Prof. Quraisy Syihab menerangkan kandungan ayat tersebut ke dalam poin-poin di bawah ini.

  1. Allah Swt. mewajibkan puasa Ramadhan yang hitungan harinya tidak memberatkan hamba-hamba-Nya.
  2. Siapa saja yang menderita sakit yang akan membahayakan dirinya jika berpuasa diperbolehkan meninggalkan puasa Ramadhan.

Demikian pula bagi yang sedang dalam perjalanan.

  1. Sejumlah hari puasa Ramadhanyang ditinggalkan, sebanyak itu pula yang harus diganti oleh orang sakit ketika sudah sembuh dan yang bepergian ketika telah kembali.
  2. Tidak diwajibkan mengqadha puasa Ramadhan bagi mereka yang tidak bisa berpuasa karena berusia lanjut atau menderita penyakit yang kesembuhannya tak bisa diharapkan.

Sebagai gantinya, ia diharuskan membayar fidiah, yaitu memberi makan orang miskin sebanyak jumlah hari yang ditinggalkan.

Makanan yang diberikan berupa penganan pokok sebesar 0,6 kg/orang.

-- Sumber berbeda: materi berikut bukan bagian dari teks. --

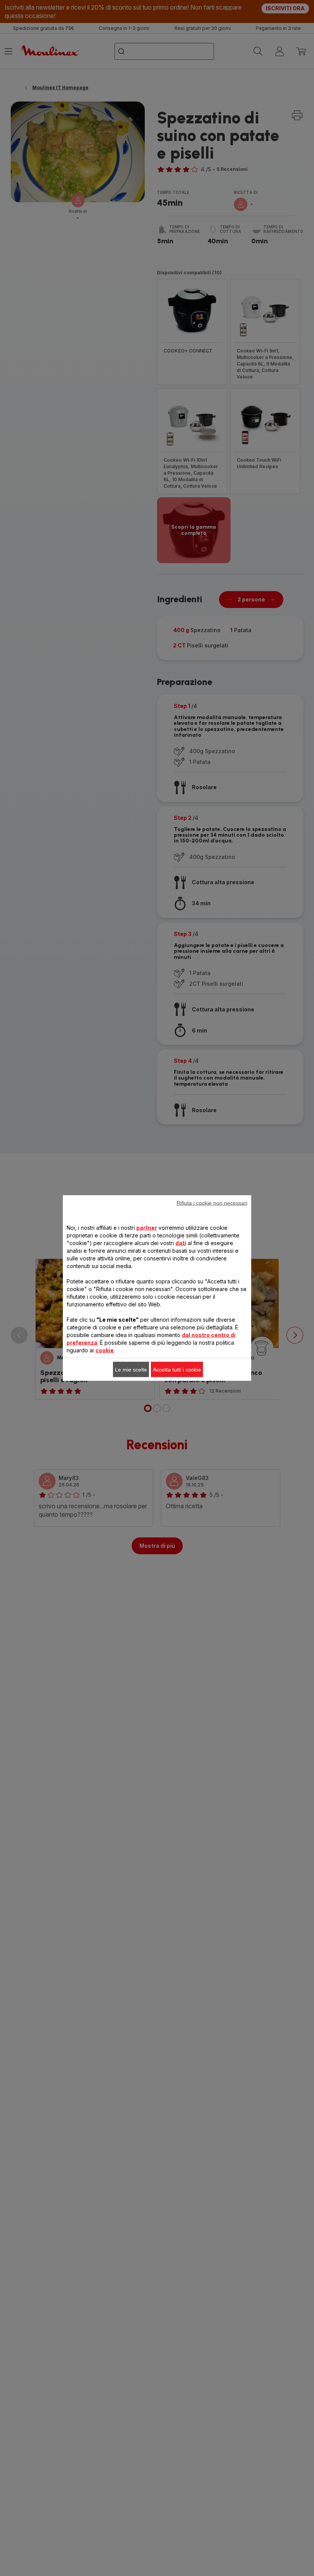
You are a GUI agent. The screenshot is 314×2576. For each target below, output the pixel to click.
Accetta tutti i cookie (177, 1370)
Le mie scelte (131, 1370)
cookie (104, 1350)
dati (180, 1243)
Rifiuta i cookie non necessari (212, 1203)
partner (146, 1227)
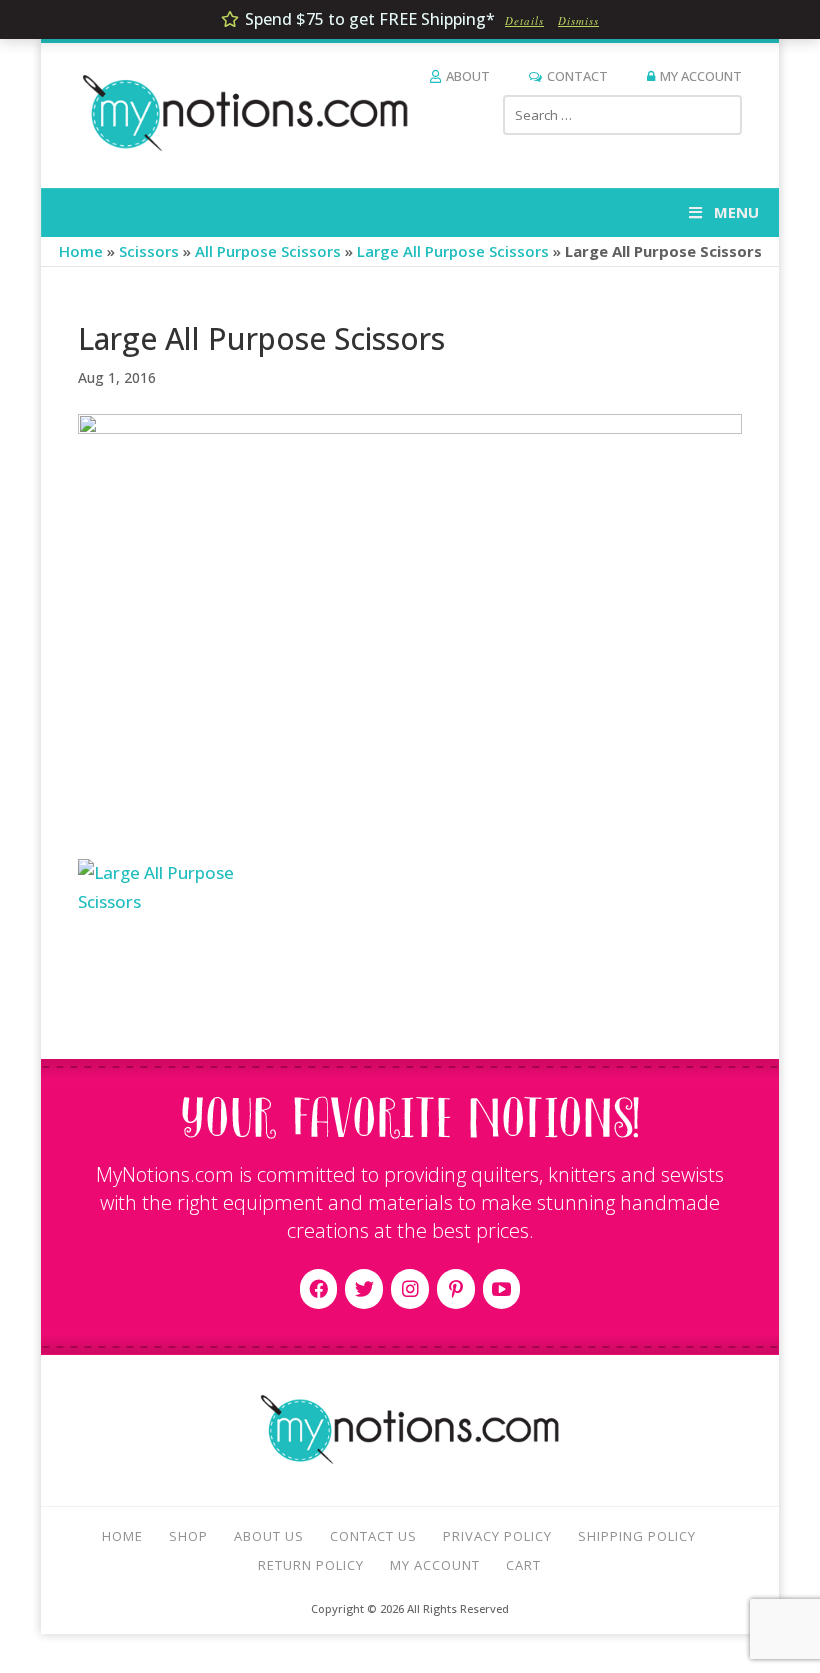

  1. Siapa yang berpuasa sunah karena ingin menambah amalannya, ia telah melakukan kebaikan bagi dirinya.

Landasan Mengqadha Puasa karena Haid

Berdasarkan ayat ke-184 surah Al-Baqarah di atas, kewajiban melakukan puasa ganti dibebankan kepada mereka yang sakit dan bepergian.

Sementara itu, umum diketahui bahwa muslimah yang tengah haid pada saat Ramadhan juga wajib mengqadha puasanya di hari lain. Apa landasannya?

Sebuah hadits yang dirawi oleh Imam Muslim rahimahullah merekam pertanyaan seorang shahabiyah bernama Mu’adzah yang dilontarkan kepada Ummul Mu’minin ‘Aisyah radhiyallahu ‘anhuma mengenai topik terkait.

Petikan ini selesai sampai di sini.